The platform serves three distinct user personas through four authenticated shells: platform administrators (/admin), HIE operators (/dashboard/network), facility providers (/dashboard), and patients (/portal).

Current lifecycle stage: v0.7–v0.8 (Beta / Pre-Growth). Core pipeline is production-deployed. Web platform is feature-complete at the shell level. Active work is concentrated on production hardening, auth wiring, and branding polish.

---

2. System Architecture Snapshot

2.1 Runtime Topology

2.2 Data Boundary Decision (TECH-001)

Decision: PHI and non-PHI are partitioned into two separate Cloud SQL instances. The Platform DB (orchestrator, 192.168.0.251) holds organizations, users, file registry metadata, job tracking, and CRM/CMS data. The PHI DB holds medical_records, FHIR bundles, and the full omop_cdm54 schema including the 6.3M-concept Athena vocabulary table.

Rationale: Compliance isolation. Any accidental logging, query introspection, or lateral movement within the platform layer cannot expose PHI. FHIR/OMOP data never enters the Platform DB.

Impact: Every API route that touches clinical data must connect to the PHI DB via a separate connection string. This has been the source of several recent fix: commits around GCS auth and worker wiring.

2.3 Four-Shell UI Architecture (TECH-002)

web/src/app/(app)/
├── (platform)/admin/          # Platform super-admins
├── (hie)/dashboard/network/   # HIE operators
├── (provider)/dashboard/      # Facility/provider users
└── (patient)/portal/          # Patients

Each shell has its own layout, navigation, and role guard.
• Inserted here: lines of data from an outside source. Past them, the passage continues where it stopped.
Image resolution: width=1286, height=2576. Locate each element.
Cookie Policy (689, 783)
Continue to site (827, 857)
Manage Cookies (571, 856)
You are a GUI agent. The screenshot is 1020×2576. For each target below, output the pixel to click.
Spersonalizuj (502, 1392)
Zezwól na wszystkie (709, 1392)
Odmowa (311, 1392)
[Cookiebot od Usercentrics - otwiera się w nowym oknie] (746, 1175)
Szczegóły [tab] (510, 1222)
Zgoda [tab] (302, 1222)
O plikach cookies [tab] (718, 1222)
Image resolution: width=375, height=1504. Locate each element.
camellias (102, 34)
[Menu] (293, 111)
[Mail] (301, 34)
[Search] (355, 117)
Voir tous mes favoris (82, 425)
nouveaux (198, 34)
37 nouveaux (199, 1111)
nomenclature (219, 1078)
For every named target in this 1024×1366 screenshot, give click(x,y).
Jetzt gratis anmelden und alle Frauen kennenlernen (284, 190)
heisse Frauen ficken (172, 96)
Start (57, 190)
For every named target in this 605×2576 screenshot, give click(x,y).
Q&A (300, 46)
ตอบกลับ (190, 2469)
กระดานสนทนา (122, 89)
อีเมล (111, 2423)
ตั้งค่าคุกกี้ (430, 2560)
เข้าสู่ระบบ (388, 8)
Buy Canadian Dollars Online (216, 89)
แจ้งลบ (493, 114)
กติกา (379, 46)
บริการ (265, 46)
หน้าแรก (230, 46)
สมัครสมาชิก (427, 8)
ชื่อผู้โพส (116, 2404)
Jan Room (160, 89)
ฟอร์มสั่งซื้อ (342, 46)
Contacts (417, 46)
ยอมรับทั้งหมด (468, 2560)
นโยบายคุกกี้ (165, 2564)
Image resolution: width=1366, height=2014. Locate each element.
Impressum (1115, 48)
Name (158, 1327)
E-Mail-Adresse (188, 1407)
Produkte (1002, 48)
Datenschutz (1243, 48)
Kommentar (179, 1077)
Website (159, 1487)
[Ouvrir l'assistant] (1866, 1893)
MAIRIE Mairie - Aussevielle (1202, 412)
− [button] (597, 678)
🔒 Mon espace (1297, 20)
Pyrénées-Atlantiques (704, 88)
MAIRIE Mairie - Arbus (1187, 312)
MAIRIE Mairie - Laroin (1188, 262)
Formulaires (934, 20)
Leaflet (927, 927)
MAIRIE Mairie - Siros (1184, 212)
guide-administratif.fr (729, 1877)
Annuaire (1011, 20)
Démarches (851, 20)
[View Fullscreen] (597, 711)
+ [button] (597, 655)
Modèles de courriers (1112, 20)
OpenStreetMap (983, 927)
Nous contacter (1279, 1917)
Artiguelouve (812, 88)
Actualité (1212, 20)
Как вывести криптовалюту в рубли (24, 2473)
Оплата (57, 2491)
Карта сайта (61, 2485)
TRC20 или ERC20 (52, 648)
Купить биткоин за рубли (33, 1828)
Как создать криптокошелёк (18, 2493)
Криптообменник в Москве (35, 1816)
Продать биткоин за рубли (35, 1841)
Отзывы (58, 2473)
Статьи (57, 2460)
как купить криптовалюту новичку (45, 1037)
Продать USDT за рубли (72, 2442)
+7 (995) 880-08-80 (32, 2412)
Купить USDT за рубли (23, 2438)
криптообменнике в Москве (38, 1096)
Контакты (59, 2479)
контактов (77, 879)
Role resolution flows from Clerk organization membership → clerk_role → platform DB users.role.

---

3. Current Project State

3.1 What Has Been Built

Pipeline (Python / FastAPI / Celery)

• HL7 v2 parser supporting 18+ message types: ADT (A01–A31), ORU R01/R32, ORM O01, RDE O11, MDM T02, DFT P03, SIU S12, VXU V04 — profiles in config/hl7_profiles/
• CDA/CCDA XML parser with full C-CDA section support
• FHIR R4 output: Patient, Observation, Condition, MedicationRequest, AllergyIntolerance
• OMOP CDM 5.4 output: person, measurement, condition_occurrence, drug_exposure, visit_occurrence
• Athena vocabulary resolver (6.3M concepts, omop_cdm54.concept)
• FHIR datetime normalization — HL7 compact dates (YYYYMMDD) → FHIR dashed form (YYYY-MM-DD) fixed in commit b955f31
• De-identification rules via config/deid/default_rules.csv
• Crosswalk tables: config/crosswalk/hl7_table_contexts.json, config/fhir_mappings/vocabulary_maps.json
• Y7/Y8/Y9/R2 pipeline stages added in commit 9df7a3c with associated web schema changes
• Dead-letter queue (DLQ) routing with dedicated test coverage (tests/e2e/test_dlq_routing.py)
• Conformance toggle (runtime-switchable strictness level, tests/e2e/test_conformance_toggle.py)
• Rule audit trail (tests/e2e/test_rule_audit.py)
• Phase 3 orchestrator (tests/e2e/test_phase3_orchestrator.py)

Web Platform (Next.js)

• Clerk webhook sync at /api/auth/sync-user — real-time user/org sync into Platform DB
• Admin shell: registrations (HIE + facility), invitations, org-link approvals, pricing tiers, revenue stats, analytics, API key management, PHI access audit, provider approval
• HIE shell: network overview, analytics, approvals, patient list with MRN-hash routing, provider management, records, jobs, upload, export, API keys, Google Workspace integration
• Patient portal: profile, records, sharing, API access self-service
• NPI verification endpoint (/api/npi/verify)
• Subscription lifecycle: checkout + cancel (/api/subscriptions/checkout, /api/subscriptions/cancel)
• Developer email preview endpoint (/api/dev/email-preview)
• CLI tool (cli/) with commands: allergies, analytics, auth, billing, config, diagnoses, encounters, keys, medications, orgs, patient, pipeline, quality, records, storage, webhooks
• Internal API docs page with code generators (web/src/app/(app)/(platform)/admin/api-docs/)
• ATS (applicant tracking) module under /admin/ats/ — unusual for a healthcare platform; indicates internal hiring tooling was embedded in the admin shell

Infrastructure

• 4 Dockerfiles: Dockerfile (API), Dockerfile.pipeline, Dockerfile.worker, Dockerfile.nlp
• 7 GitHub Actions workflows: code quality, pipeline deploy, pipeline test, worker deploy, smoke test, docs sync, Terraform plan
• Terraform plan workflow exists; full apply not confirmed from available context
• SBOM attestation step in CI (marked continue-on-error in commit 2942e46)
• Secrets management via .gitleaks.toml (secret scanning pre-commit hook)
• .hypothesis/ directory committed — property-based test corpus is version-controlled

3.2 What Is In Progress

3.3 What Is Blocked / At Risk

---

4. Active Decisions and Rationale

TECH-001 — PHI / Non-PHI Database Split

See §2.2 above. Settled. Not under reconsideration.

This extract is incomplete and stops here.